= Dataset records =
# # # #

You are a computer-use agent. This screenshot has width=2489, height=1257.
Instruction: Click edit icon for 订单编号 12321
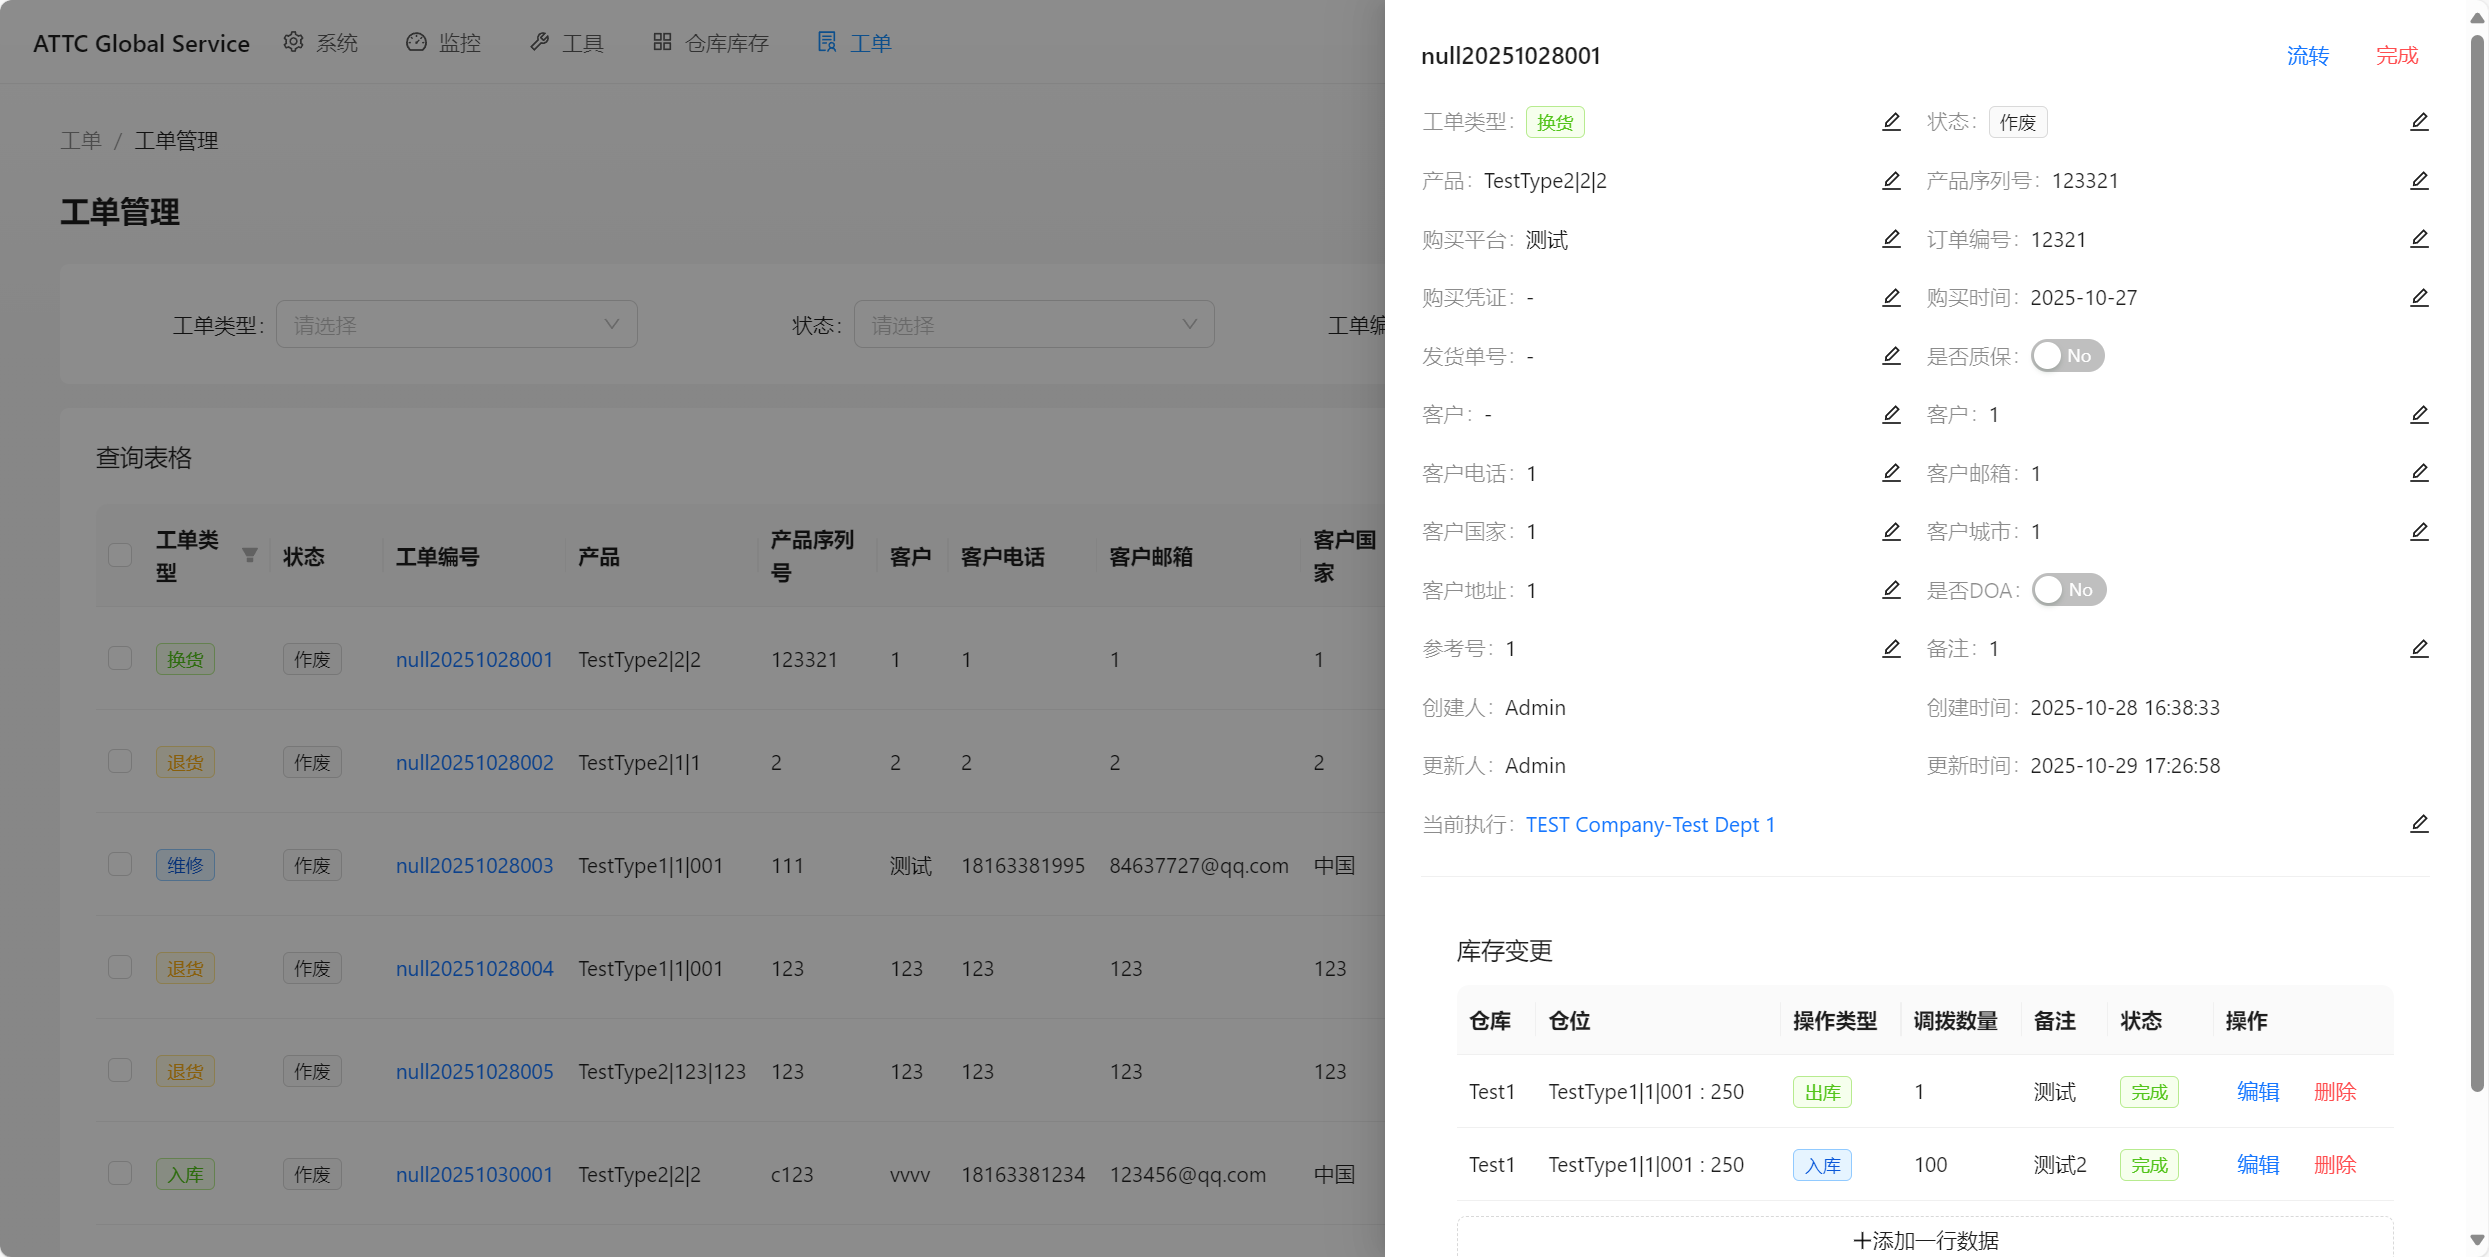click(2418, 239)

# # # #

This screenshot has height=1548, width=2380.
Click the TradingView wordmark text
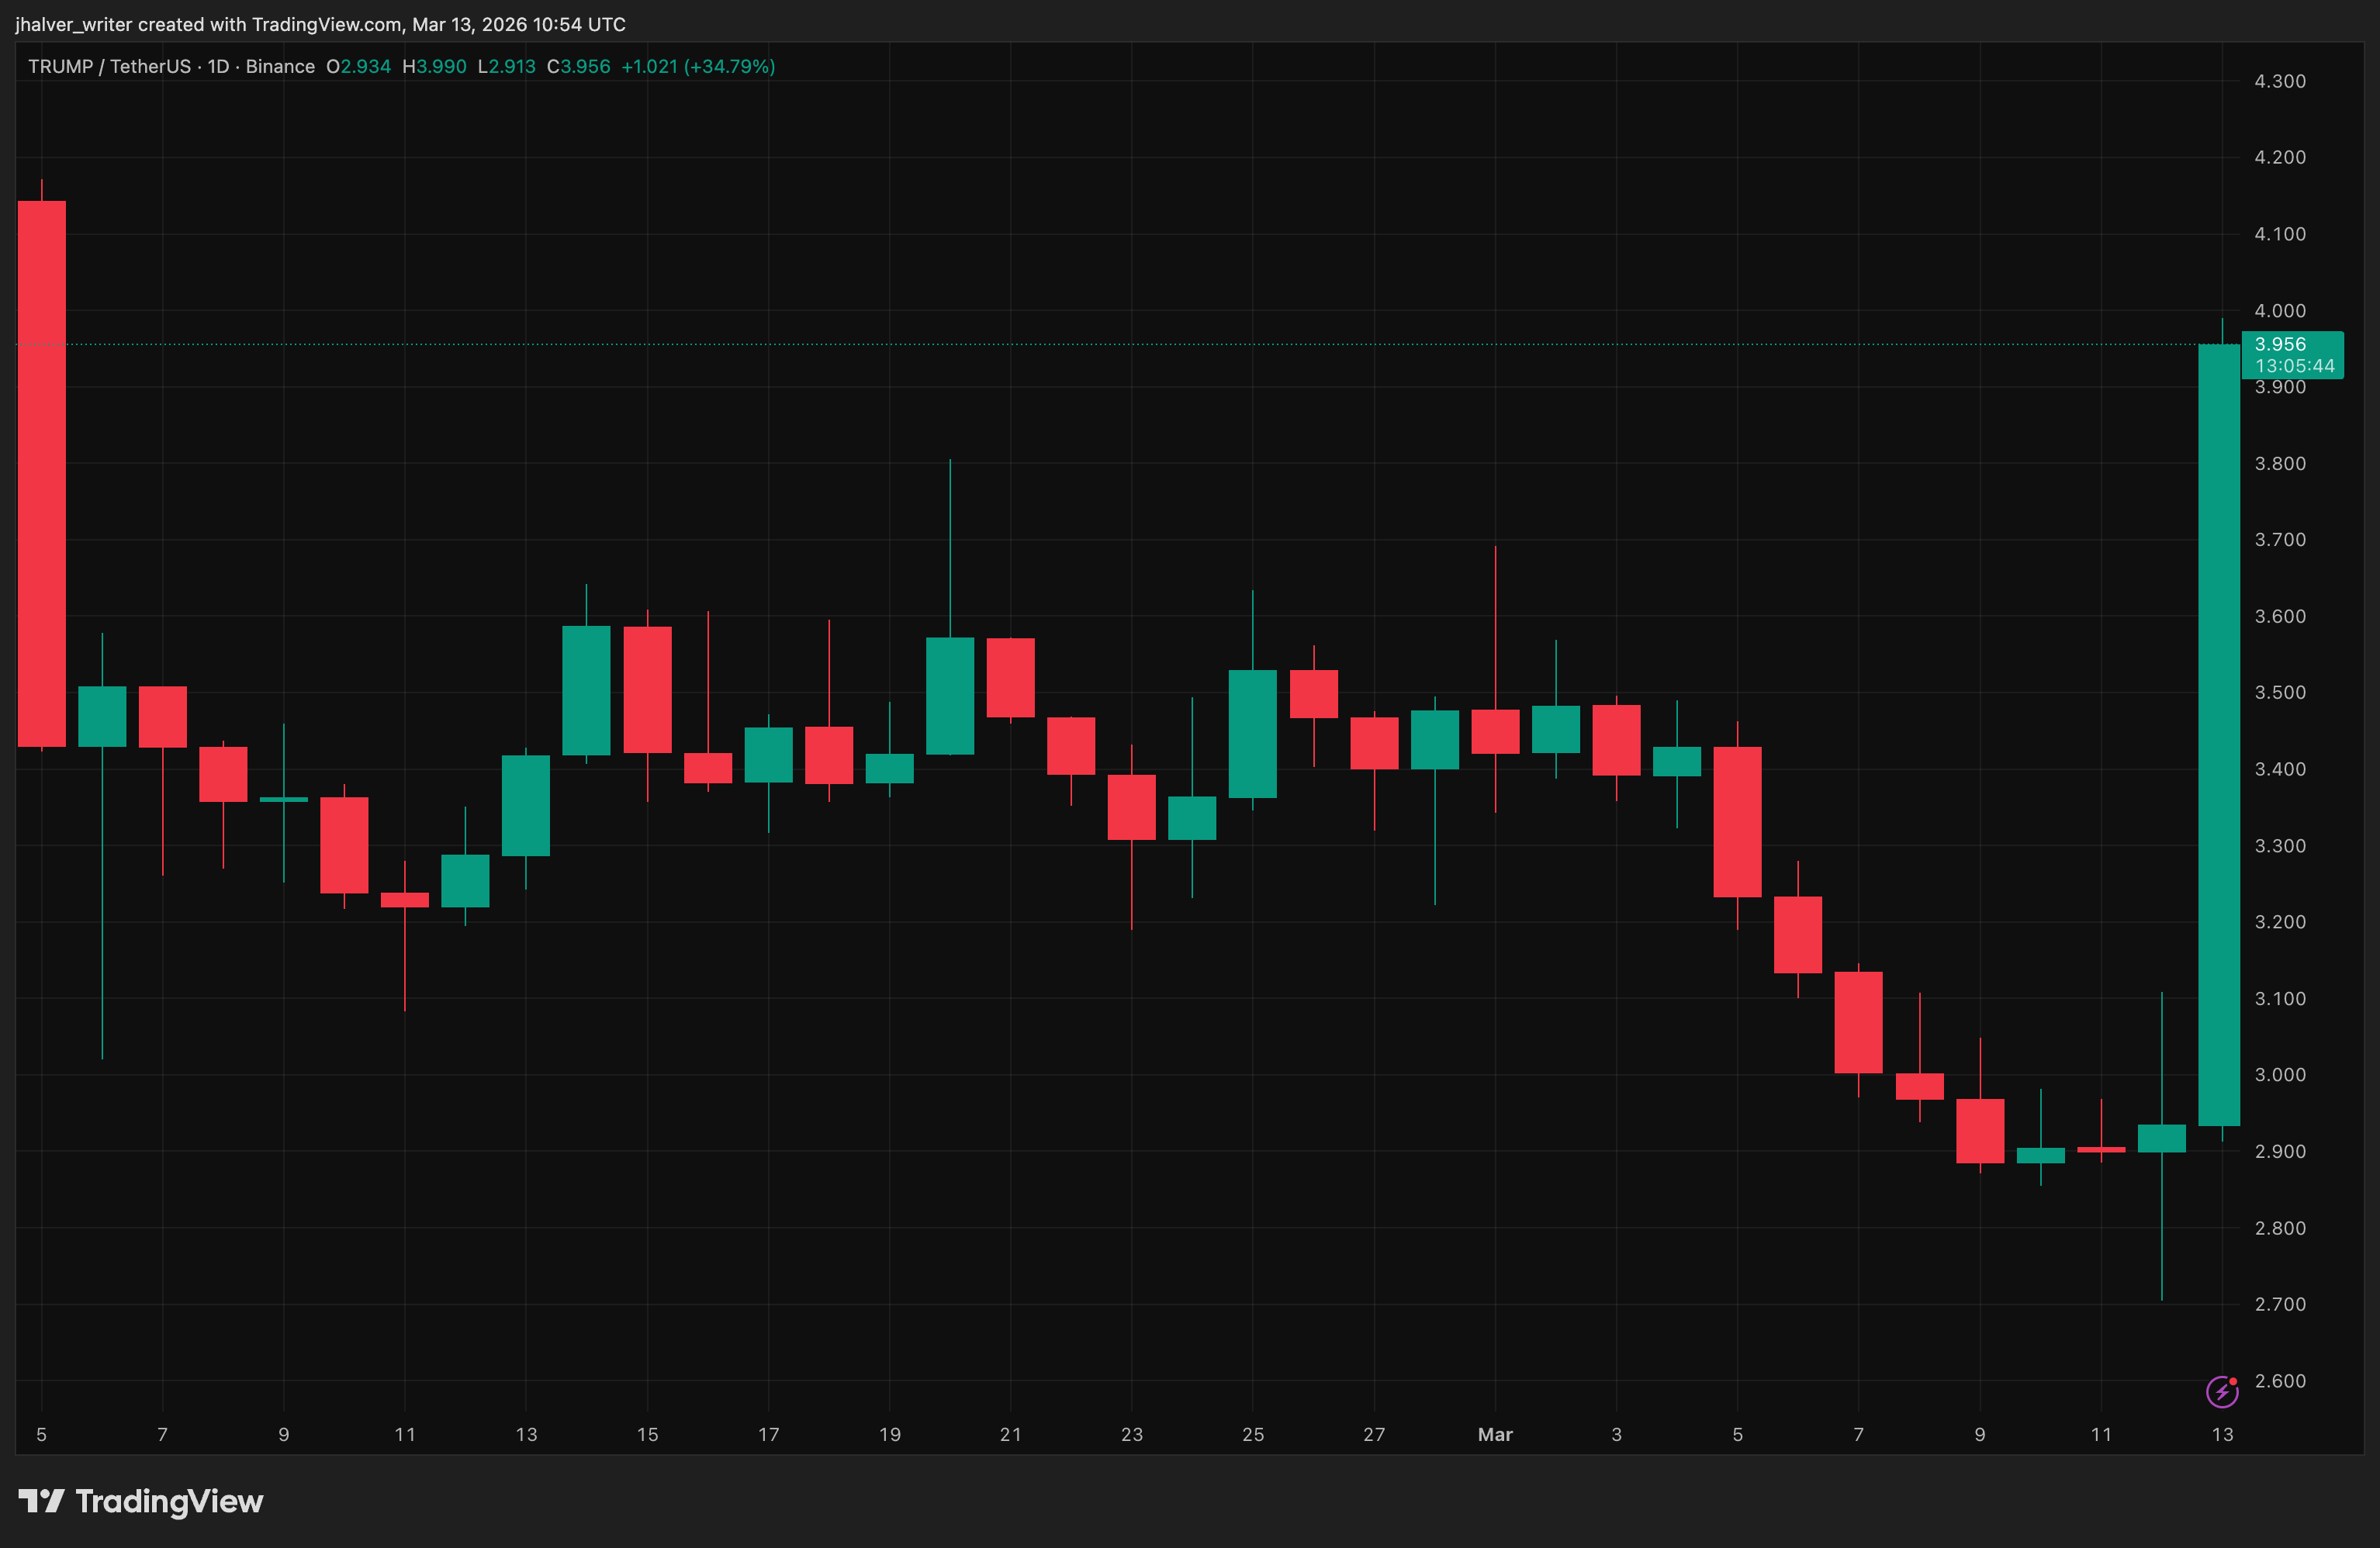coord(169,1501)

# # # #

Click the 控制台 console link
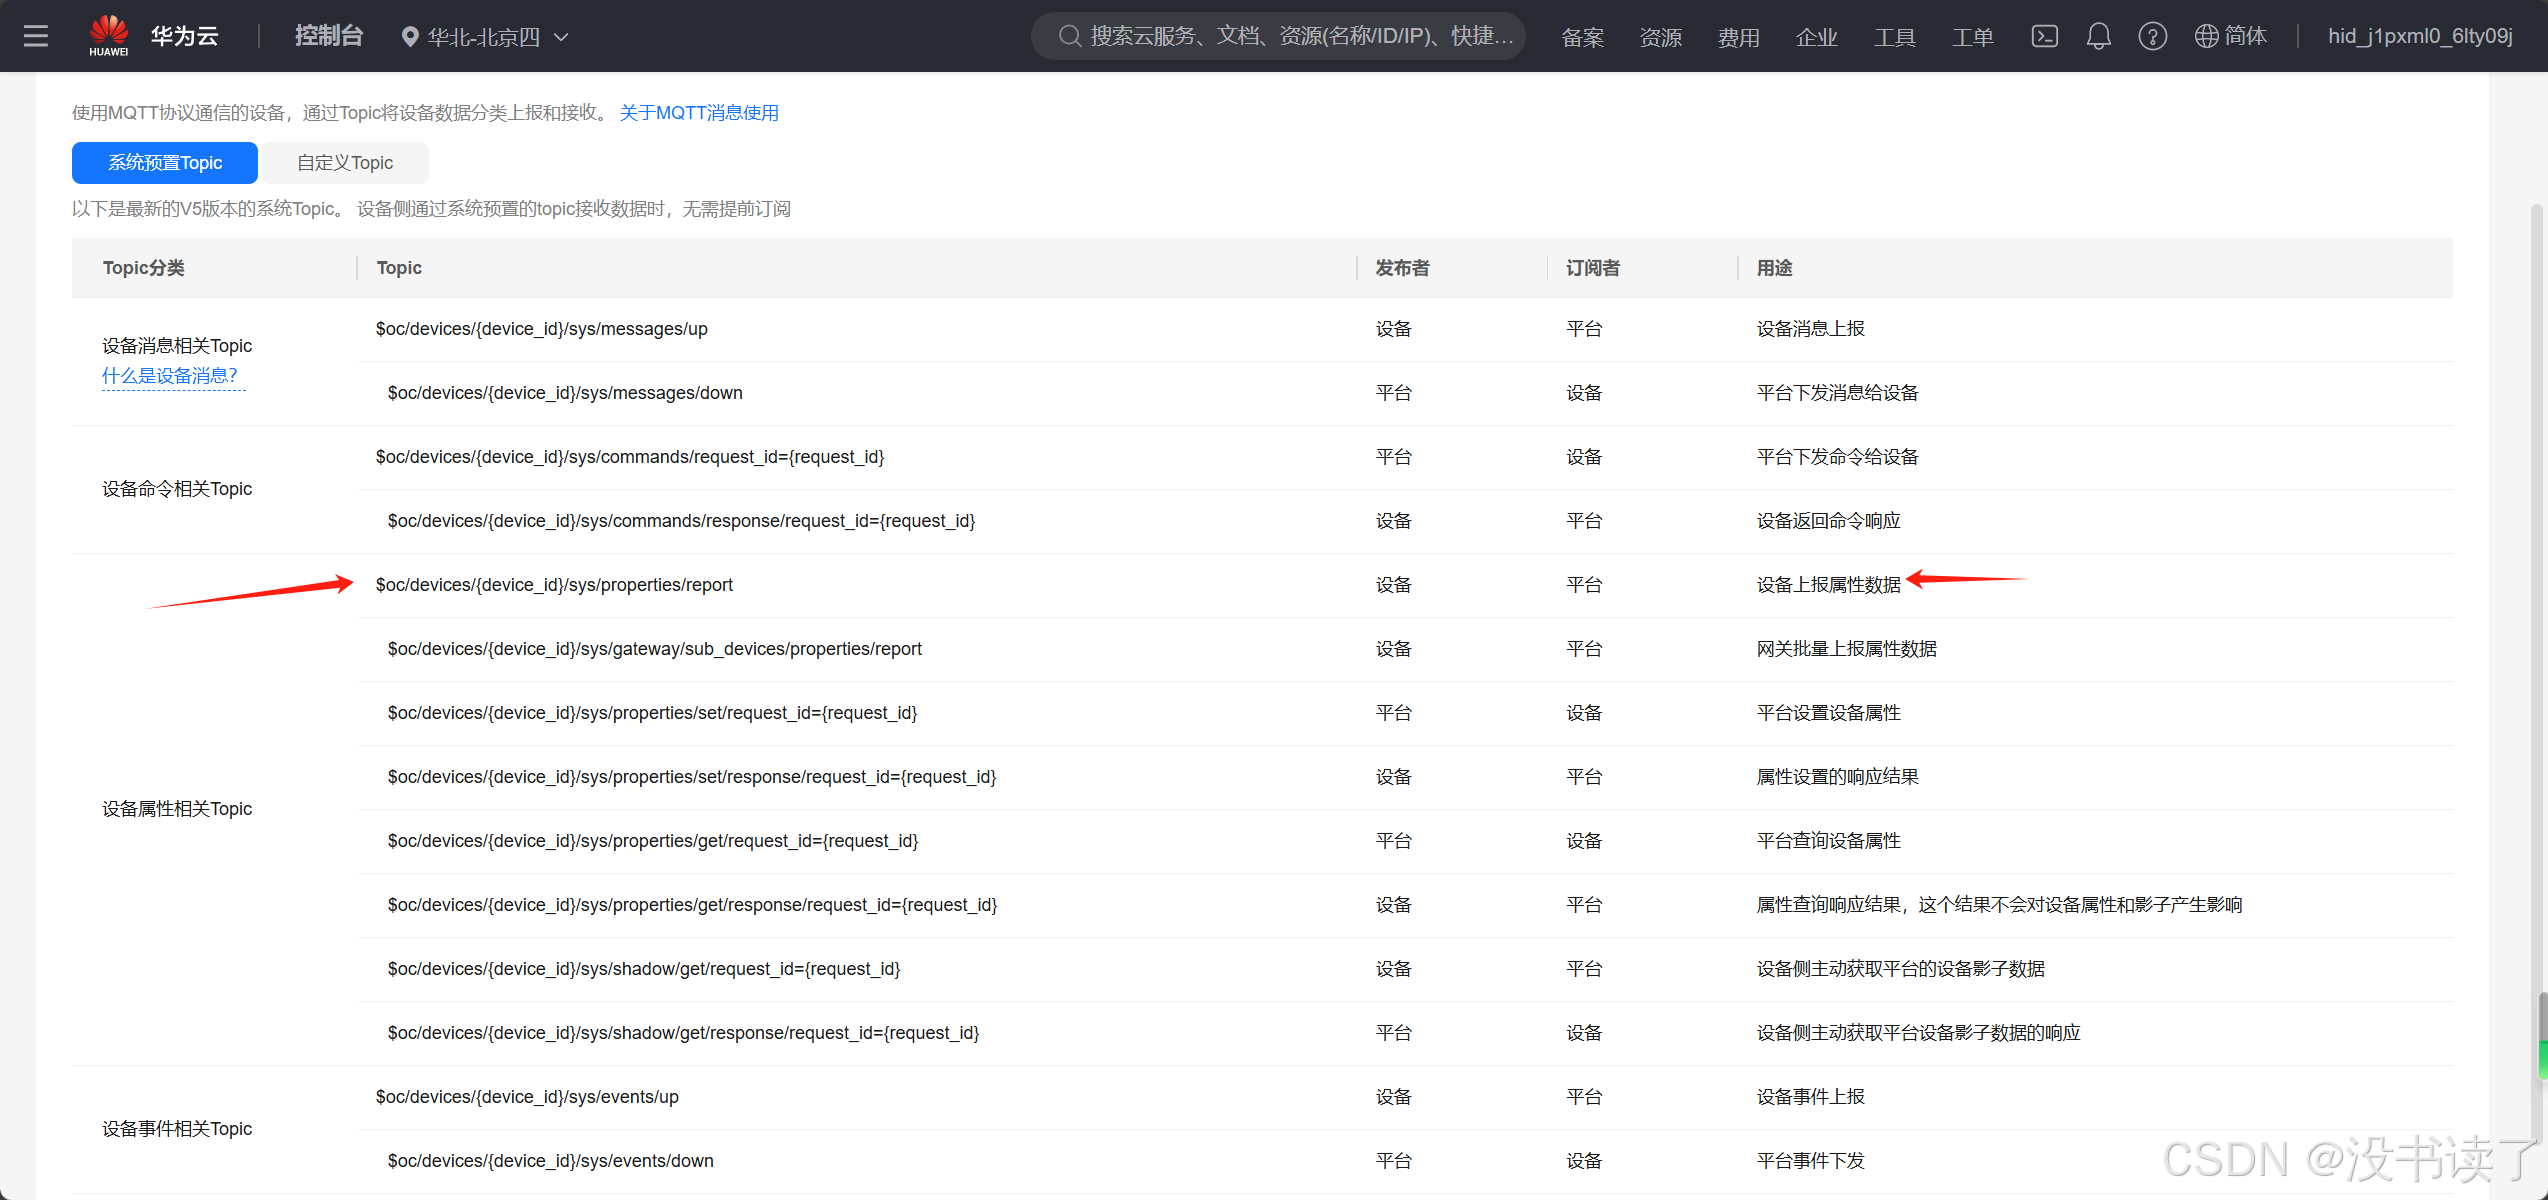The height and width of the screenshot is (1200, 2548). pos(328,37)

# # # #

= What you are asked to do =
Lines from the records above that hold "This" are the ones to list.

= Solution below =
You are a computer-use agent. This screenshot has width=2489, height=1257.
This screenshot has height=1548, width=2380.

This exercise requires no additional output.